Но слова, произнесенные мальчиком, наверное, потому, что не принадлежали ему, недолго держали его в напряжении и, не осознанные им, однако и взрастивши легкое недоумение и слабую досаду, утекли в пространство и там затерялись. Мальчик облегченно вздохнул и побежал по степи, влекомый дивной неземной мелодией. Трава цеплялась за босые ноги в намерении утяжелить бег, и это намерение угадывалось в веселом перешептывании листьев, и он понимал про нее, что трава заскучала и, если бы могла, то и припустила бы за ним и была бы так же озорна и ни к чему не склоняема, только к радости.
Мальчик подбежал к реке и остановился, пораженный спокойствием, исходящим от нее. Она накатывала на илистый берег ровно и бесшумно, а мальчику хотелось, чтобы она взыграла, и это было бы созвучно душе его, ныне требующей непрестанного движения хотя бы и в речном течении.
Берега в золотой оправе От луны ли, от звездного ль света. Ветер вехи на волнах ставил И терялся в затонах где-то.
Мальчик оглянулся, ища произнесшего песенные слова, но никого не увидел и смутился, но тут же подумал, что они рождены мелодией, а она жила не только в нем, а и в ближнем мире и как бы даже обозначалась в реальных формах. Во всяком случае, он уподоблял ее большой белой птице, сорвавшейся с высоких байкальских скал, где ей стало тоскливо. Еще бы! Кому понравится денно и нощно пребывать в пропахшей гниющим лишайником тесноте! Вот она и последовала за ним.
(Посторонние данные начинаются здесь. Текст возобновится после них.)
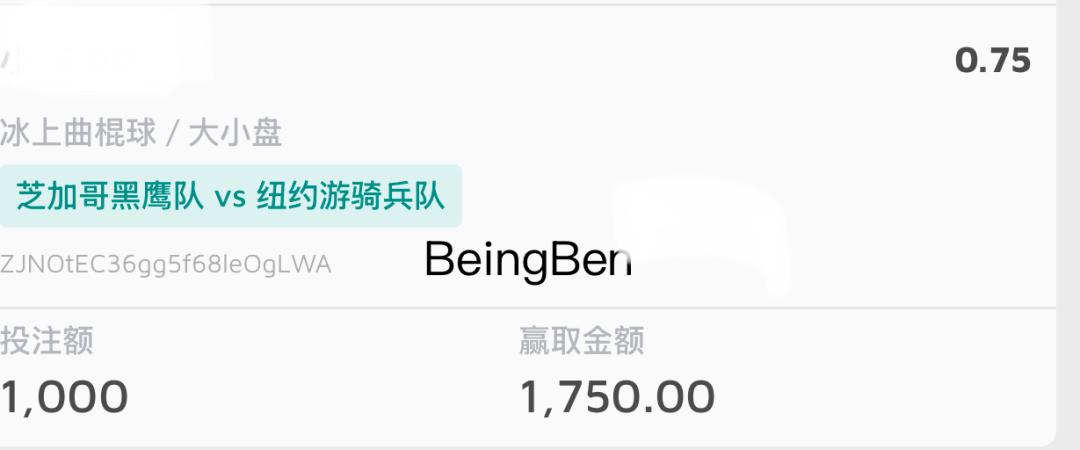
Task: Click the 投注额 label
Action: coord(47,341)
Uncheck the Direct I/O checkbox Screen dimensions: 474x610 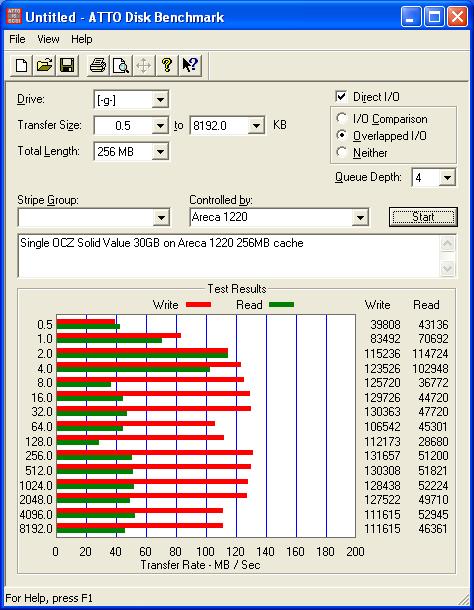click(341, 96)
— Да, да, — сказал мальчик. — Так. Конечно же, так. Слова от той же мелодии, а про нее я точно знаю, откуда она и почему разлита в воздухе.
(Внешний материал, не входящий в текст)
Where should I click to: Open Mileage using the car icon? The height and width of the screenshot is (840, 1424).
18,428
Но только он сказал, как что-то случилось, да не в ближнем пространстве, склонном к неожиданным, часто неприятным переменам, а в нем самом, и радость, что жила на сердце и казалась не имеющей границ, начала суживаться, утеняться, пока не исчезла, уступив место другим чувствам, которые уже были не подвластны мальчику, не ощущаемы им, наверное, еще и потому, что и сам он, подхваченный павшим на безмятежную гладь воды резким и оглушающе сильным ветром, вдруг оказался брошен на серые обережные камни и тут же утратил прежнюю свою сущность.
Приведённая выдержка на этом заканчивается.